Pending Cases Related to Abortion

As the future of HB 1519 remains to be determined, other notable developments could have an impact on abortion access in the state. On April 14, 2022, Florida Governor Ron Desantis signed House Bill 5 (HB 5) into law which prevents access to abortion after 15 weeks of pregnancy. Soon after, Planned Parenthood of Southwest and Central Florida et al. filed a lawsuit challenging the constitutionality of the bill, arguing it violates Section 23 of the Florida Constitution which grants the right to privacy. Although Leon County Circuit Judge John C. Cooper ruled that the changes made to Florida Public Health Statute Title XXIX Chapter 390 are unconstitutional, the State of Florida appealed the decision to the Florida Supreme Court which heard the arguments on September 8, 2023, and is yet to announce a verdict. 

Meanwhile, on April 14, 2023, Governor Ron DeSantis signed Senate Bill 300 into law which would ban abortions at 6 weeks, but the bill becoming law depends on the pending decision of Planned Parenthood of Southwest and Central Florida, et al., v. State of Florida, et al. If the Florida Supreme Court rules the 15-week ban as constitutional, the 6-week ban from 2023 will replace it and become the new law. Five of the seven justices on the Florida Supreme Court have been appointed by Governor DeSantis (which is more than the four needed to agree on a ruling), which seems to signal a greater likelihood that the court will support the ban, although the end result is uncertain.

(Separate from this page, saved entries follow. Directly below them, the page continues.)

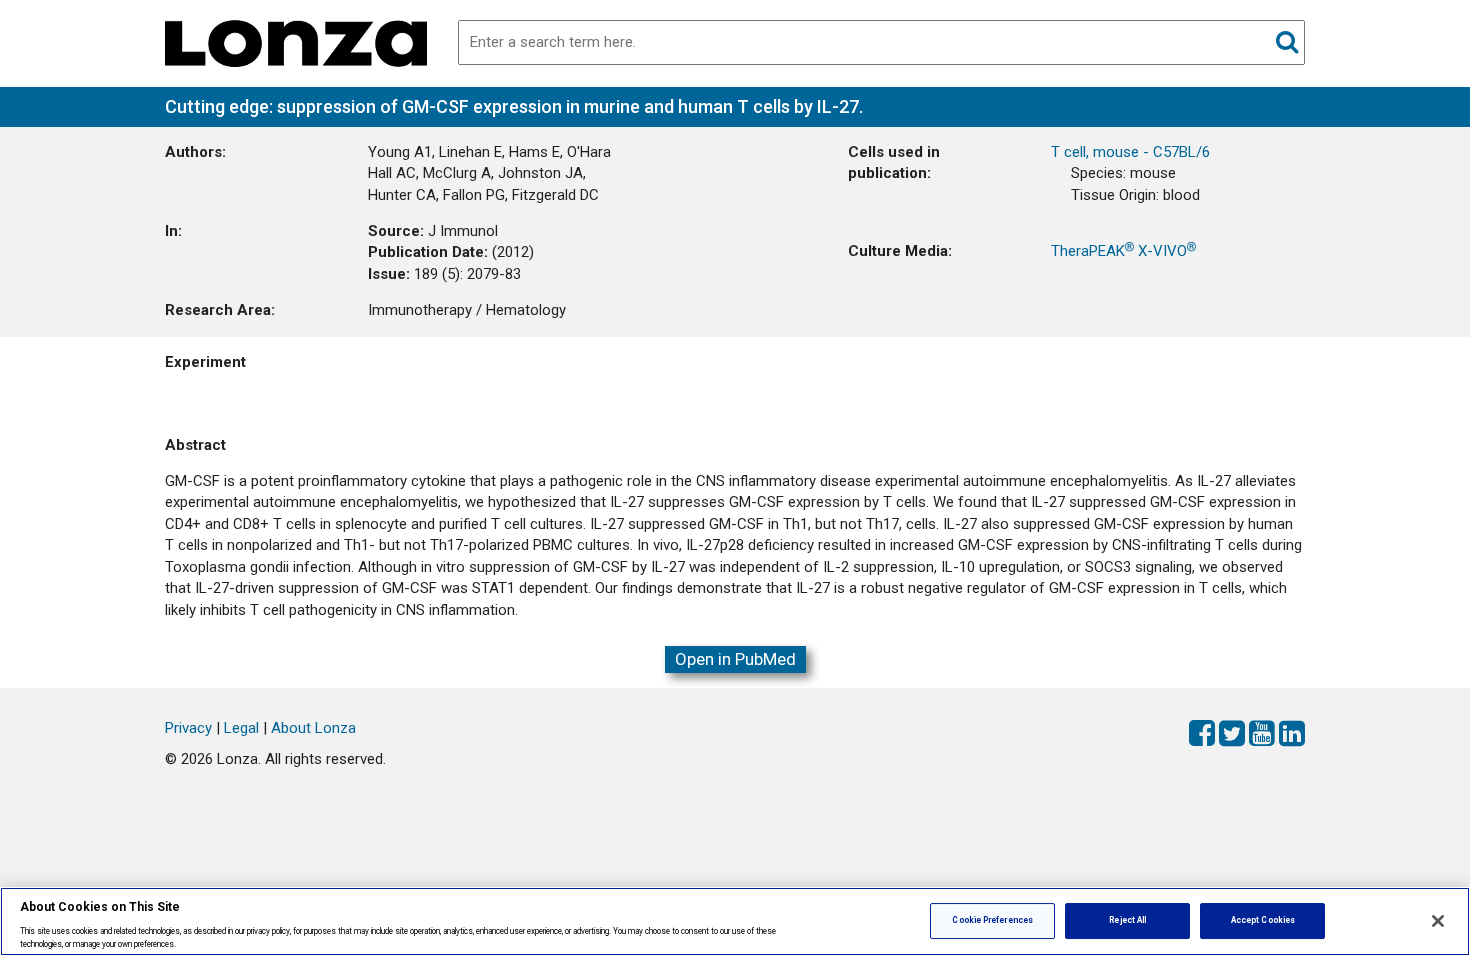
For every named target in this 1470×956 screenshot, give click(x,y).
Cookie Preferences (992, 920)
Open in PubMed (735, 659)
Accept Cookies (1263, 920)
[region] (735, 921)
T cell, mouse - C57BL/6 (1130, 152)
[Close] (1438, 921)
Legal (241, 728)
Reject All (1127, 920)
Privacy (188, 728)
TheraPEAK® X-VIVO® (1123, 251)
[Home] (296, 42)
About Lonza (313, 728)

The second development related to abortion access in Florida regards a proposed amendment to the state constitution stating “no law shall prohibit, penalize, delay, or restrict abortion before viability or when necessary to protect the patient’s health.” The ballot initiative was directed by Floridians Protecting Freedom, a campaign of many organizations. The campaign spent several months trying to reach the 891,523 signatures required for it to appear on the November 8, 2024 ballot. Despite the state’s Division of Elections confirming the amendment reached the required number of signatures on January 25, 2024, the state Supreme Court must determine the ballot language as clear and unambiguous for it to actually appear on the ballot. Florida Attorney General Ashley Moody challenged its wording and implications. The Florida Supreme Court heard oral arguments on February 7, 2024, with Nathan Forrester representing the Attorney General’s office and Courtney Brewer representing the amendment’s sponsors. Addressing Forrester near the end of the arguments, Chief Justice Carlos G. Muñiz explained that he thought the wording of the proposed constitutional amendment was not deceptive. The court is expected to make an official ruling by April 1, 2024.

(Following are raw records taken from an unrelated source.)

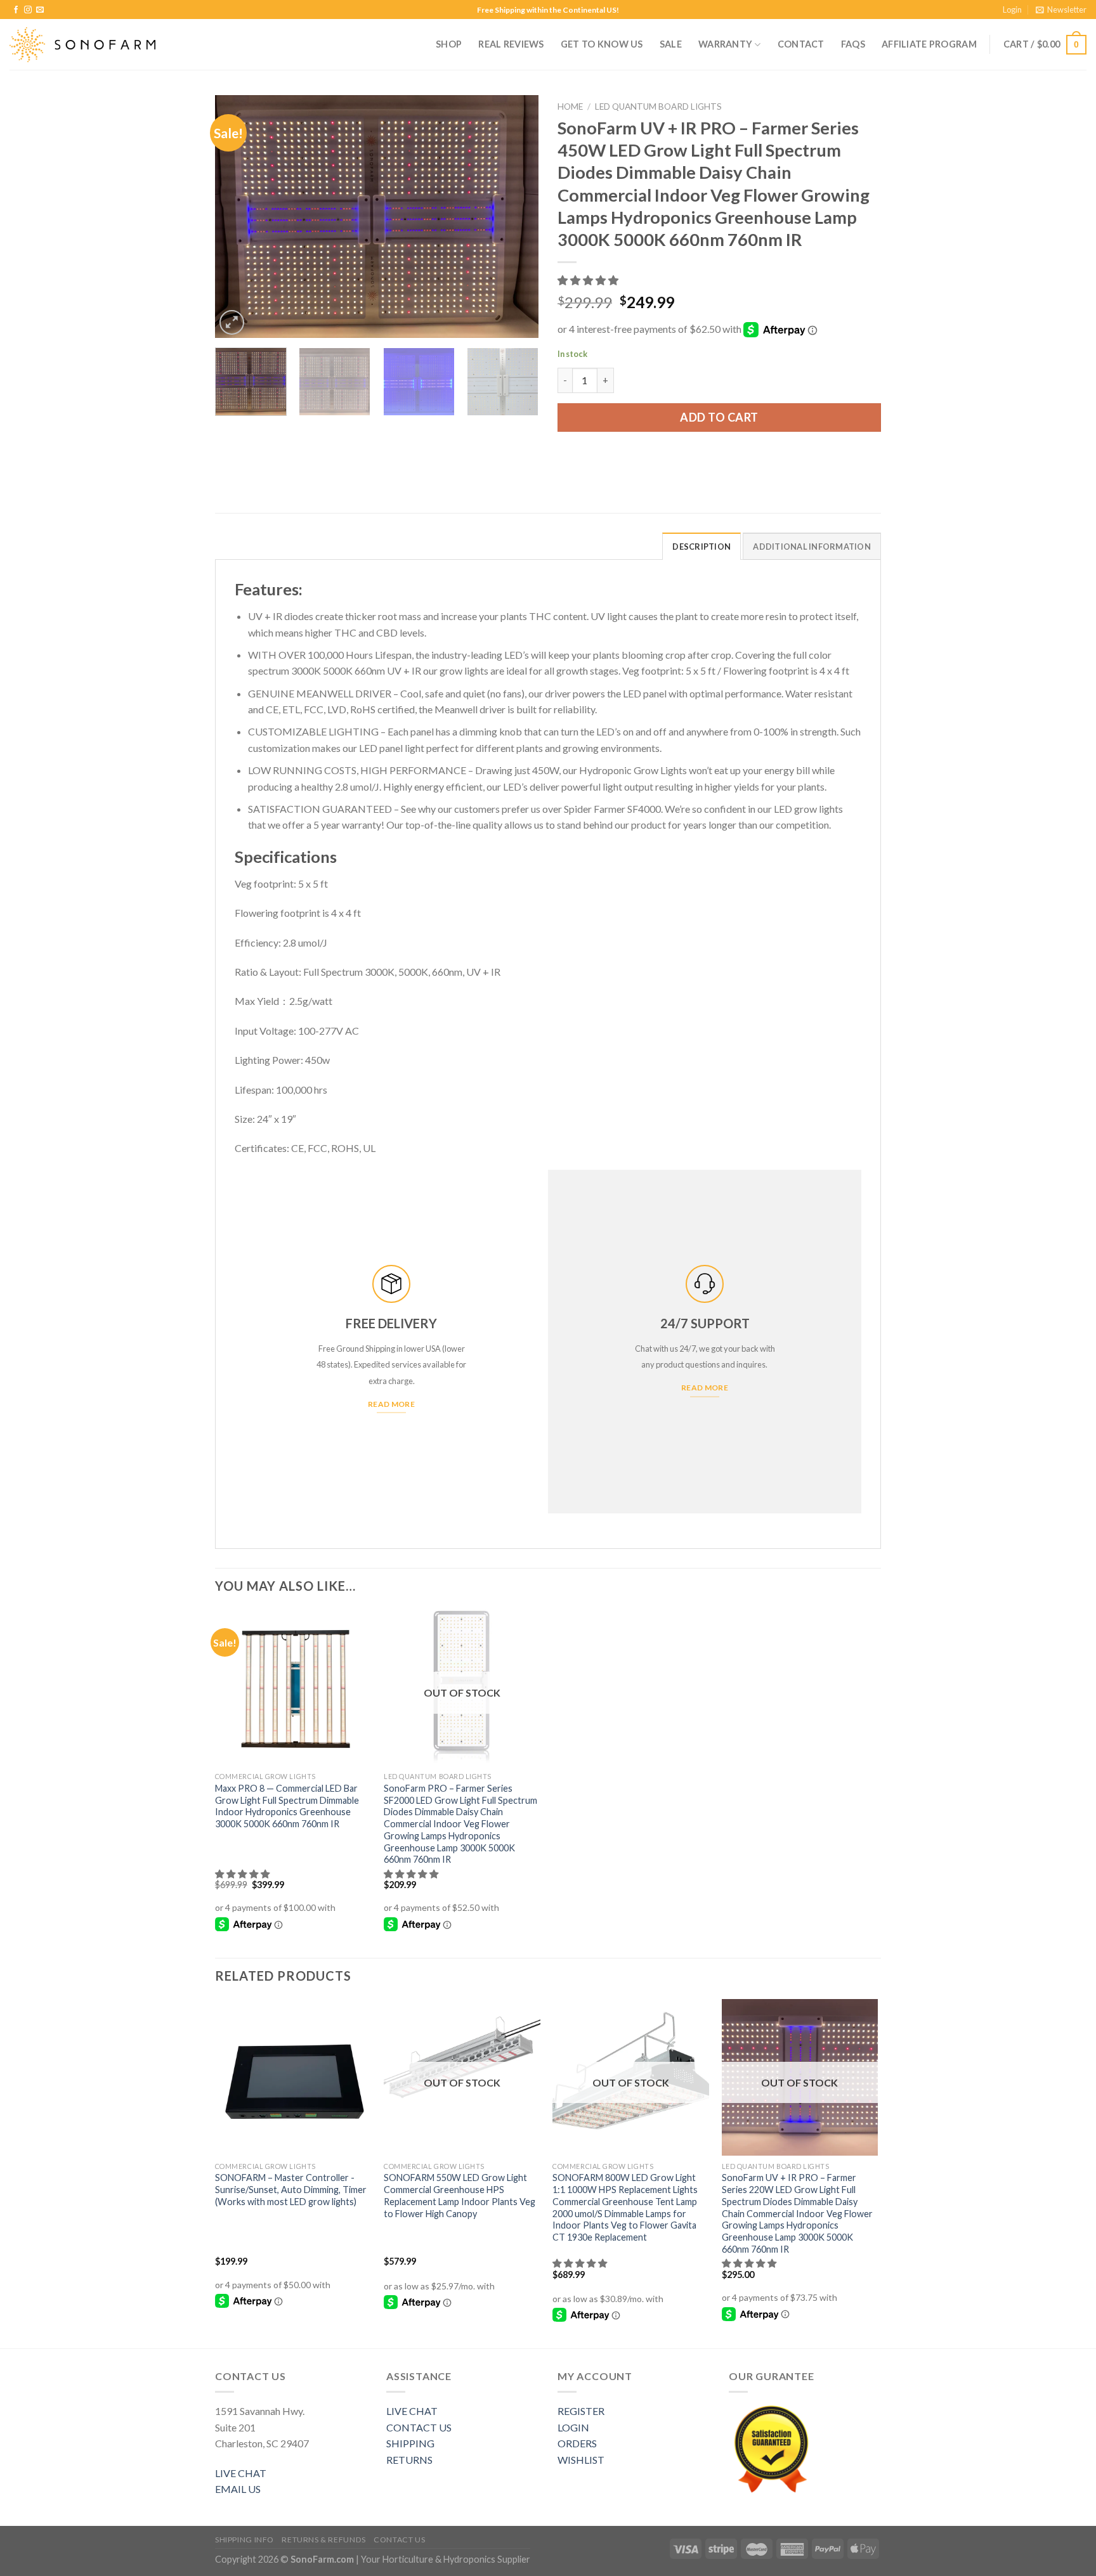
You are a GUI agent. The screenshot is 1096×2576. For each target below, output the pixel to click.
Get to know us (602, 44)
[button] (589, 280)
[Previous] (237, 216)
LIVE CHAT (240, 2473)
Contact (801, 44)
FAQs (853, 44)
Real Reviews (511, 44)
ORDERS (577, 2443)
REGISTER (581, 2411)
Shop (449, 44)
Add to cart (719, 417)
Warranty (725, 44)
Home (570, 106)
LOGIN (573, 2427)
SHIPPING (410, 2443)
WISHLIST (581, 2460)
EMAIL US (238, 2489)
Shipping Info (244, 2539)
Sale (671, 44)
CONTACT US (419, 2427)
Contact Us (399, 2539)
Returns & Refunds (323, 2539)
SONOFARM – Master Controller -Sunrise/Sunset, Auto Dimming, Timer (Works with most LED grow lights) (291, 2189)
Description (701, 546)
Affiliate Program (929, 44)
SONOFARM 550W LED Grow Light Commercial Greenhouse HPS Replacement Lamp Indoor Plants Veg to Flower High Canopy (459, 2195)
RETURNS (409, 2460)
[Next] (516, 216)
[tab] (701, 546)
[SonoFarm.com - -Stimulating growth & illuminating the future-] (82, 45)
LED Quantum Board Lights (658, 106)
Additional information (812, 546)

Even if deemed suitable for the ballot, the amendment would need approval from 60 percent of the state’s voters to pass. The future of the amendment could impact the outcome of Planned Parenthood of Southwest and Central Florida, et al., v. State of Florida, et al and HB 1519. With many different decisions at play within the legislature and in the Florida Supreme Court, the future of abortion access in the state is still uncertain and there are several potential avenues for its fate.